Nothing but the lines from the one containing "The image size is (687, 322)." through the one containing "Image resolution: width=584", both included, should be given again, each exactly as written below.

···

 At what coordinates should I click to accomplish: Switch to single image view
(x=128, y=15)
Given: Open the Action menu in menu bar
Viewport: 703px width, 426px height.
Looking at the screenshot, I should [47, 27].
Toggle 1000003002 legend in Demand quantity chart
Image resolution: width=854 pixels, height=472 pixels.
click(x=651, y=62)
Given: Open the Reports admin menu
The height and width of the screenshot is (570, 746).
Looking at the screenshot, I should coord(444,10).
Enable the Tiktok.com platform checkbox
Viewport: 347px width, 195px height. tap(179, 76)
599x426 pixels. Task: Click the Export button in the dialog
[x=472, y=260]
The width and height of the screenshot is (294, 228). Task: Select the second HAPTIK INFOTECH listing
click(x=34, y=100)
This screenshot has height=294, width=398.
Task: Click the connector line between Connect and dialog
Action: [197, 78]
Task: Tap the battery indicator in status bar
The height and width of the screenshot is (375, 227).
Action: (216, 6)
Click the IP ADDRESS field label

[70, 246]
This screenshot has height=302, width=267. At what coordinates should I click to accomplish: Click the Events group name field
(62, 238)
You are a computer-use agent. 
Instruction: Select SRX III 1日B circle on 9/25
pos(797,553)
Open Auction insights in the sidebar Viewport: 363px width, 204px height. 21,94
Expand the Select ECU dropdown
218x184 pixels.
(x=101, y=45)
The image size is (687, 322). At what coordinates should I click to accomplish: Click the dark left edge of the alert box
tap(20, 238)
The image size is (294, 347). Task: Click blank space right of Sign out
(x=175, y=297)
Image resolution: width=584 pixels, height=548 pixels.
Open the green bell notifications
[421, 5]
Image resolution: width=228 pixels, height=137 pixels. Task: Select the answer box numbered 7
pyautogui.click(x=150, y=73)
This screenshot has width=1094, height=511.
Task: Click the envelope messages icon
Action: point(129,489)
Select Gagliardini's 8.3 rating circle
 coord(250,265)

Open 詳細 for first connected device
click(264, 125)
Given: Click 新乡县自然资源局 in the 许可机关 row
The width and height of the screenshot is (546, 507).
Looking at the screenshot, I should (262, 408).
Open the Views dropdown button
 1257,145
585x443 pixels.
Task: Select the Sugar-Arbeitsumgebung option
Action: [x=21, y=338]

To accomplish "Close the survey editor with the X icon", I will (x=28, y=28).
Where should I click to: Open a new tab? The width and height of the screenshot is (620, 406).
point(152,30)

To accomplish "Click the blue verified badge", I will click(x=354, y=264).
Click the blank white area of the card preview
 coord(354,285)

···

§ Finished task
The image size is (687, 322). At what coordinates should I click to accomplish: Click the dark left edge of the alert box
tap(20, 238)
The image size is (294, 347). Task: Click blank space right of Sign out
(x=175, y=297)
Image resolution: width=584 pixels, height=548 pixels.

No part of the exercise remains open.